Dennoch warnen die Autorinnen und Autoren, dass die Werte weiterhin deutlich unter denen früherer Jahrzehnte liegen.
„Diese Ergebnisse unterstreichen, dass öffentliche Einrichtungen ihre Bemühungen zur Förderung von Bewegung deutlich verstärken müssen“, heißt es in der Mitteilung der Forschenden.
Körperliche Fitness in jungen Jahren prägt die Gesundheit
Körperliche Fitness gilt nach Einschätzung der Autorinnen und Autoren als wichtiger Gesundheitsindikator in Kindheit und Jugend.
Eine gute Ausdauerleistung des Herz-Kreislauf-Systems und eine gesunde Körperzusammensetzung in diesen Lebensphasen hängen mit einem besseren Herz-Kreislauf-Profil und einem geringeren Sterberisiko im Erwachsenenalter zusammen. Hohe Muskelkraft geht wiederum meist mit einer günstigeren Körperzusammensetzung einher.
Die Weltgesundheitsorganisation (WHO) empfiehlt Kindern und Jugendlichen täglich mindestens 60 Minuten körperliche Aktivität mit mittlerer bis hoher Intensität. An mindestens drei Tagen pro Woche sollten Übungen dabei sein, die Muskeln und Knochen stärken.
Trotzdem erreicht mehr als 75 Prozent der europäischen Jugendlichen diese Vorgaben nicht.
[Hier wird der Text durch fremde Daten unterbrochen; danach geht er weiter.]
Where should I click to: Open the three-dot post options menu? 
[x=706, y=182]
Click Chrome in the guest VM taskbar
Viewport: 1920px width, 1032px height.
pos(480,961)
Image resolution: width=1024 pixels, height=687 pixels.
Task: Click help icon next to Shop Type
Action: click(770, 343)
Weltweit führt Bewegungsmangel nach WHO-Angaben zu rund 6 Prozent der Krankheitslast durch koronare Herzkrankheit, 7 Prozent der Fälle von Typ-2-Diabetes, 10 Prozent der Brustkrebserkrankungen und 10 Prozent der Darmkrebserkrankungen.
Zudem gehen 9,0 Prozent der vorzeitigen Todesfälle, 7,2 Prozent aller Todesfälle insgesamt und 7,6 Prozent der Todesfälle infolge von Herz-Kreislauf-Erkrankungen auf mangelnde körperliche Aktivität zurück.